3.5.2. Histopathology

Leiomyosarcomas are infiltrative neoplasms accompanied by surface ulceration Bone or cartilage invasion is more frequent than surface or seromucinous gland invasion. Leiomyosarcomas are composed of right-angle intersecting bundles of spindle cells. Pallisading storiform and “haemangiopericytoma -like” patterns can occur. The tumors are hypercellular, but coagulative tumor necrosis and hemorrhage can create a hypocellular appearance. The tumor cells have elongated, vesicular to hyperchromatic, lobulated or indented nuclei with blunt ends (“cigar shaped”). The cytoplasm is fibrillary and eosinophilic, with frequent perinuclear vacuolation. Mitoses, both typical and atypical, are present to a variable degree. [2,22] Histochemistry and immunoprofile intracytoplasmic glycogen can be demonstrated with a PAS stain. Masson trichrome stain demonstrates red, longitudinally oriented parallel fibrils within the cytoplasm. Tumor cells are diffusely and strongly immunoreactive for vimentin, actin(smooth muscle or muscle- specific), desmin and h-caldesmon.There is generally no reactivity with keratin CD34, CD117, S-100 protein or HMB-45 The Ki-67 index is usually >15% (Fig. 20).[2,3,22]

Figure 20.

Leiomyosarcoma fascicles of spindle-shaped cells with conspicuous eosinophilic cytoplasm.
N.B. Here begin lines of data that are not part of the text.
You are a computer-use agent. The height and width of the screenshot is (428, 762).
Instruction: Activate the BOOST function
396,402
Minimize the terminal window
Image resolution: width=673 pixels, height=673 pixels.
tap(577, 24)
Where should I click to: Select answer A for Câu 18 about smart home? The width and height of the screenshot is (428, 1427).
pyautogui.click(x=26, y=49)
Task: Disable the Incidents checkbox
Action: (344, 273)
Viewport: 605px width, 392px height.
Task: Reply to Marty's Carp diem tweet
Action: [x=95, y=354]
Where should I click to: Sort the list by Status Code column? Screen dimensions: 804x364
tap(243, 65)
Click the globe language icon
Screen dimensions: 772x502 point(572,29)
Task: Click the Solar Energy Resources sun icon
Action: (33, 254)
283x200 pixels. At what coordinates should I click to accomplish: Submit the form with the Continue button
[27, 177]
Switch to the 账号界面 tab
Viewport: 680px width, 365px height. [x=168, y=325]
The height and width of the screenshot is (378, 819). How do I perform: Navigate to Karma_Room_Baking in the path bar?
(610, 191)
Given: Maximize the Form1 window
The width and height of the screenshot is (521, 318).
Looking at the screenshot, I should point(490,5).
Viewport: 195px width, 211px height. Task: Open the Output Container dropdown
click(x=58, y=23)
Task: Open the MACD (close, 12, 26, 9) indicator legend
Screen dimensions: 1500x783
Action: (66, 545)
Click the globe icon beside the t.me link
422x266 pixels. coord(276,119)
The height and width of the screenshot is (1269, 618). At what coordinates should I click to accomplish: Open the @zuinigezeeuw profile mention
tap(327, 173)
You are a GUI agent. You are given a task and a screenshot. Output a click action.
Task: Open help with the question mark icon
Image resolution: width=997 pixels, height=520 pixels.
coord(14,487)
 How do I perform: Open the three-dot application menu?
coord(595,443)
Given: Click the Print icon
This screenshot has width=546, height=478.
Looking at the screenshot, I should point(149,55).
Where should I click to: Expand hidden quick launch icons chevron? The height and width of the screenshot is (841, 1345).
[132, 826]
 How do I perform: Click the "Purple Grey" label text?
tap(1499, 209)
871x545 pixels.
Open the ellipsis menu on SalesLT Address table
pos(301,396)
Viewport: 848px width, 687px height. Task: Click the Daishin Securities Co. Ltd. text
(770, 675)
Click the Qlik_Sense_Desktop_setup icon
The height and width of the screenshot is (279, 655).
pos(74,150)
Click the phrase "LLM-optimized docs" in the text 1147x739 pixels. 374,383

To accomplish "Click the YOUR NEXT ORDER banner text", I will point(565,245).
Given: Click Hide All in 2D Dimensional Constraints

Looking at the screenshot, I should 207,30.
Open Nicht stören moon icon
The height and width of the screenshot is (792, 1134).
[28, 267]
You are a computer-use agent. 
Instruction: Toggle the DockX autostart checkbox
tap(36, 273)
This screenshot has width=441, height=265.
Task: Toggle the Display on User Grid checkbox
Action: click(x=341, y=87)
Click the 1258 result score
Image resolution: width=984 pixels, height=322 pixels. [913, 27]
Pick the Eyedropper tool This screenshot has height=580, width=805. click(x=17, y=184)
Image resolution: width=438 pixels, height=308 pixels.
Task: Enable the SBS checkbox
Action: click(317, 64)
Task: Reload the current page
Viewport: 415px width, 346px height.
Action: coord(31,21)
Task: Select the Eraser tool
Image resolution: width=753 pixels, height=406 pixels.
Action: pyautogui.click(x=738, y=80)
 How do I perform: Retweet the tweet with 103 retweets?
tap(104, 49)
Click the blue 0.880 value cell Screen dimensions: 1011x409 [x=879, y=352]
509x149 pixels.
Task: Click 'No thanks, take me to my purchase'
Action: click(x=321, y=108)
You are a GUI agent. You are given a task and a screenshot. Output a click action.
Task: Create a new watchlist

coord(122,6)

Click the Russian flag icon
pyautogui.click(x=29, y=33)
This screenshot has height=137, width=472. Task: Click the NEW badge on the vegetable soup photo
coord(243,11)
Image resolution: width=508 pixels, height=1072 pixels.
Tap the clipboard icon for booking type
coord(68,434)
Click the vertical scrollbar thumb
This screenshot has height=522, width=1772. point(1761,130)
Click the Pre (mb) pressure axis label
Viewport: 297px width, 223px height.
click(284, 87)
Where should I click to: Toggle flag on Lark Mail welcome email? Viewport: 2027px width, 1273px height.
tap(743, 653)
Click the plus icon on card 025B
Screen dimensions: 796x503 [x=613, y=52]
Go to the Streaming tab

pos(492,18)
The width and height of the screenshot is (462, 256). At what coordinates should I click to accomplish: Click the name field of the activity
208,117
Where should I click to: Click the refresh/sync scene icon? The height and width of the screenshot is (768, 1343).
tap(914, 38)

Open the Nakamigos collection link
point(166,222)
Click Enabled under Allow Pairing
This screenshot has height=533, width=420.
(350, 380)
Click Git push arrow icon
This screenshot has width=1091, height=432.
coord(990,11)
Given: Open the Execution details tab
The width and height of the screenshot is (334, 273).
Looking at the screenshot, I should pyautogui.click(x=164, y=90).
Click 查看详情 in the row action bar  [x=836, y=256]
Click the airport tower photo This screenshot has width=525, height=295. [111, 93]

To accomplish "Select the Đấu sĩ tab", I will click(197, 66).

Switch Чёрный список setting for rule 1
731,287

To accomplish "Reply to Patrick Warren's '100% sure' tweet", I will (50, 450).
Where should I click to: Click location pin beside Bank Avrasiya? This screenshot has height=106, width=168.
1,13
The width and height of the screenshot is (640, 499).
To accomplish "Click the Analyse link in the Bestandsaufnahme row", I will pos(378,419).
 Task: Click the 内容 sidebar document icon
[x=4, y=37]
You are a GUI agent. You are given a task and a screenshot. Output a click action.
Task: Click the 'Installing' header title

3.5.3. Treatment and prognosis

About half of the reported cases develop local recurrence, often within a year and nearly 1/3 of these patients subsequently develop metastasis (mostly to the lungs and liver). Complete surgical excision is difficult to achieve, and radiation and chemotherapy are used with variable success. Poor prognostic factors include involvement of more than one contiguous site, large tumor size (>5 cm), high mitotic count (>20/10 high power field), tumor necrosis, and tumor stage. [2,22,23]

3.6. Kaposi sarcoma

Kaposi sarcoma (KS) is a locally aggressive tumor that typically presents with cutaneous lesions in the form of multiple patches, plaques or nodules but may also involve mucosal sites, lymph nodes and visceral organs. The disease is uniformly associated with HIV and human herpes virus 8 (HHV-8) infection.[2,8]

3.6.1. Clinical features

KS is characterized by the appearance of purplish, reddish blue or dark brown macules, plaques and nodules that may ulcerate. They are particularly frequent in distal extremities and may be accompanied by lymphedema. Early oral KS is represented by solitary or multiple red or bluish flat lesions, while the later stage is characterized by a nodular, sometimes massive appearance with or without secondary ulceration (Fig. 21). [2,8]

Figure 21.

Kaposi sarcoma of the palate.

3.6.2. Histopathology

KS lesions of the skin or the mucosa are uncharacteristic and present with subtle vascular proliferation; vascular spaces are increased in number, of irregular shape, and may dissect collagen fibres in the superficial corium. They often run parallel to the epithelium. The vascular proliferation is often perivascular and periadnexal. Endothelial cells lining the spaces are flattened or more oval, with little atypia. Preexisting blood vessels may protrude into the lumen of new vessels. Admixed are sparse lymphocytes and plasma cells; frequently, extravasated erythrocytes and deposits of hemosiderin surround the vascular structures (Fig. 22). [2,8]

Figure 22.

Vascular slits and sparsely distributed lymphocytes of KS.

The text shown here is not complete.